[Data shown]
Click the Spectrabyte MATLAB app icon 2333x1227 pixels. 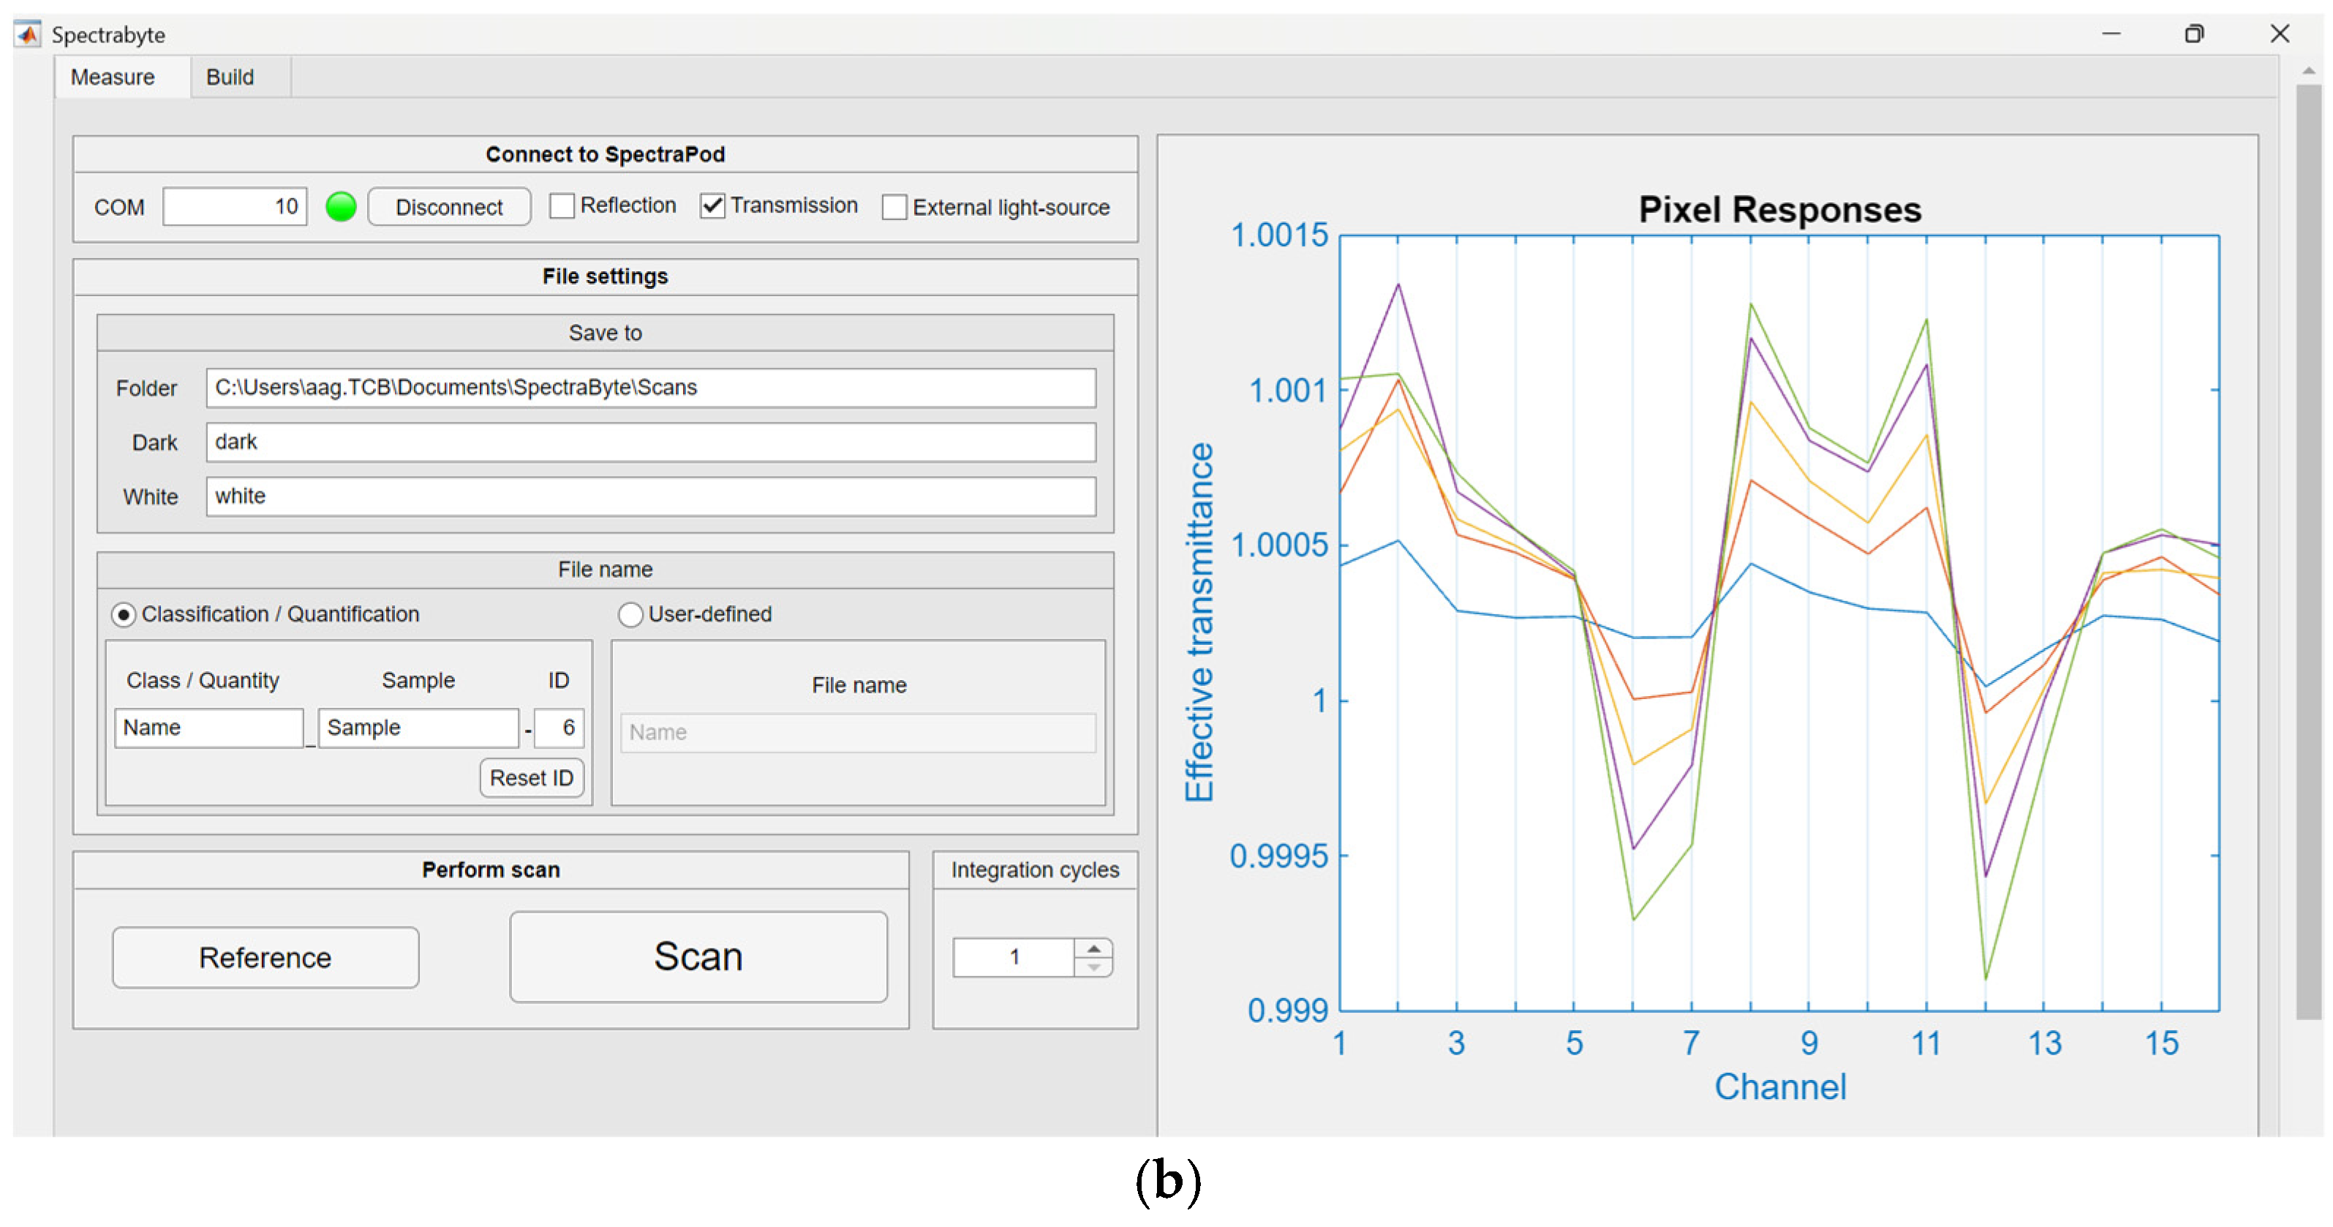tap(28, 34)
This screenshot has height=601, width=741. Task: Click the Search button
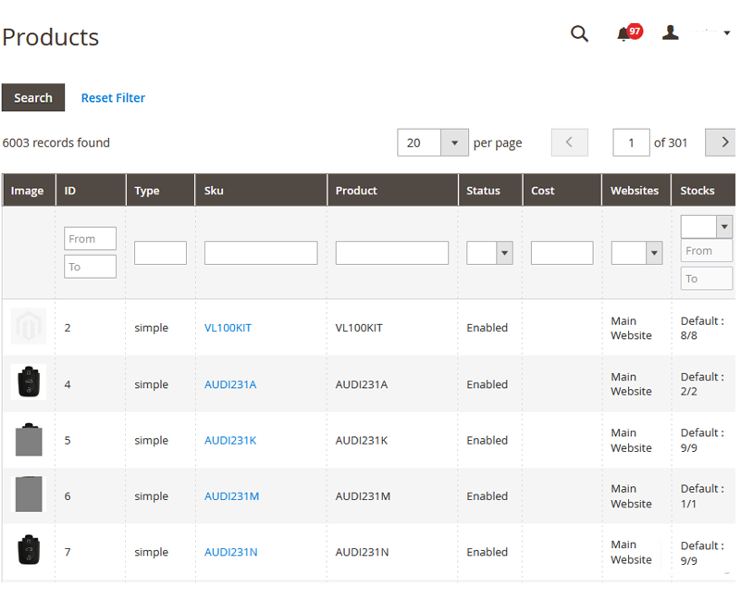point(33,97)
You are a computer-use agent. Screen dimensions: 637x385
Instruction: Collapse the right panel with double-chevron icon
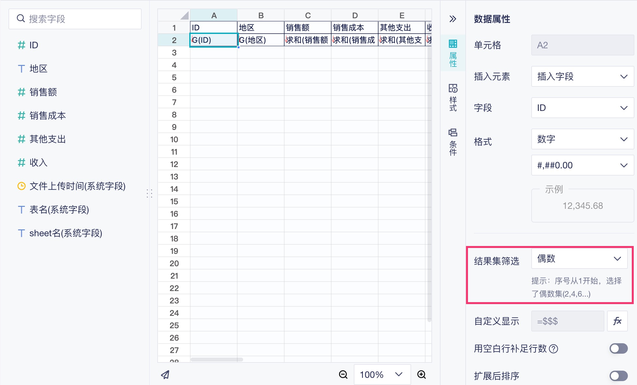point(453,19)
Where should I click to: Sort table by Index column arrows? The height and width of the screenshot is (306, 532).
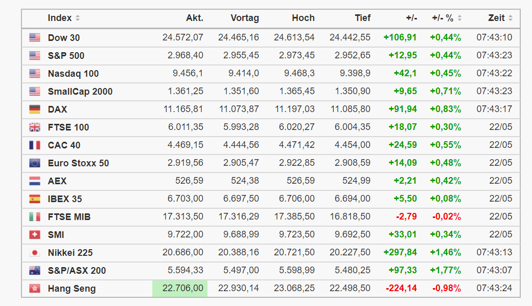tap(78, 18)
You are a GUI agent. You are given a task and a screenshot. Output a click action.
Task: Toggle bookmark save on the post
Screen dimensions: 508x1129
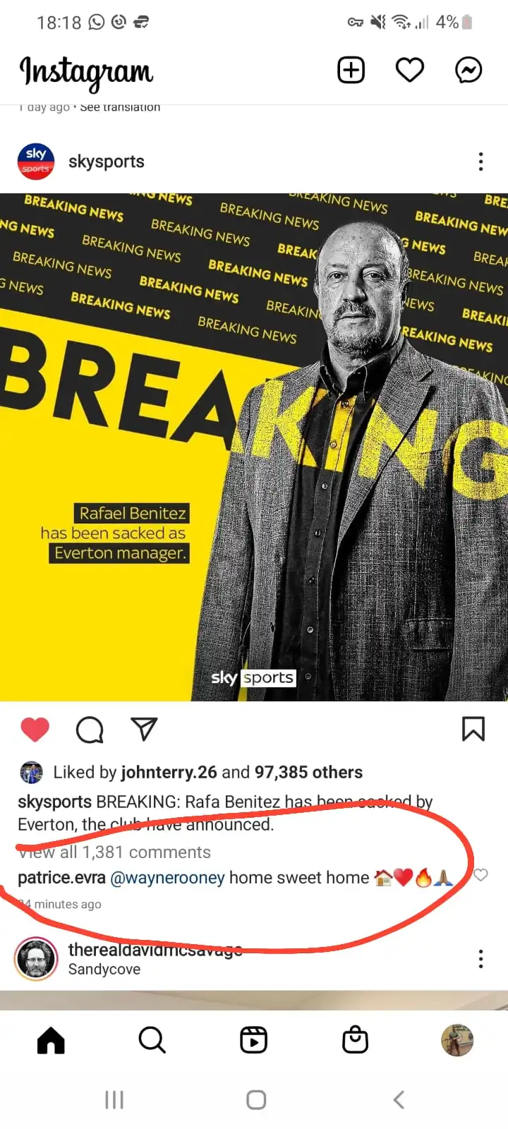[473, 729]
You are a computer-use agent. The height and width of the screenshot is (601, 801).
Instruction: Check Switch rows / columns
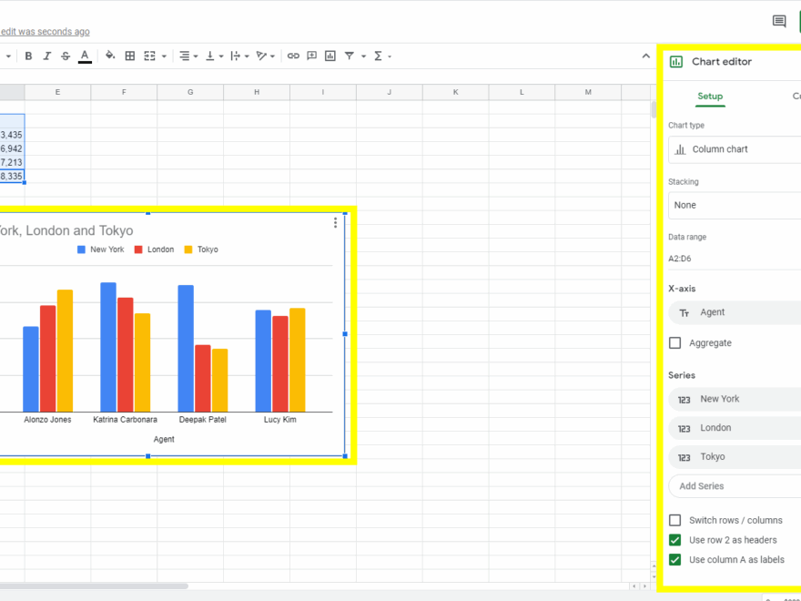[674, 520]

[What is being asked]
Rewrite the items from the line with "This screenshot has" up to and including the line with "tap(78, 18)", changing "Screen dimensions" to "Display size" and leaving everything else as it is. Leave the pictures out of your answer.

[Result of this exercise]
This screenshot has height=601, width=741. Task: Click the Search button
point(33,97)
You are a computer-use agent. Display size: 637x385
Instruction: Collapse the right panel with double-chevron icon
point(453,19)
Where should I click to: Sort table by Index column arrows? The height and width of the screenshot is (306, 532).
tap(78, 18)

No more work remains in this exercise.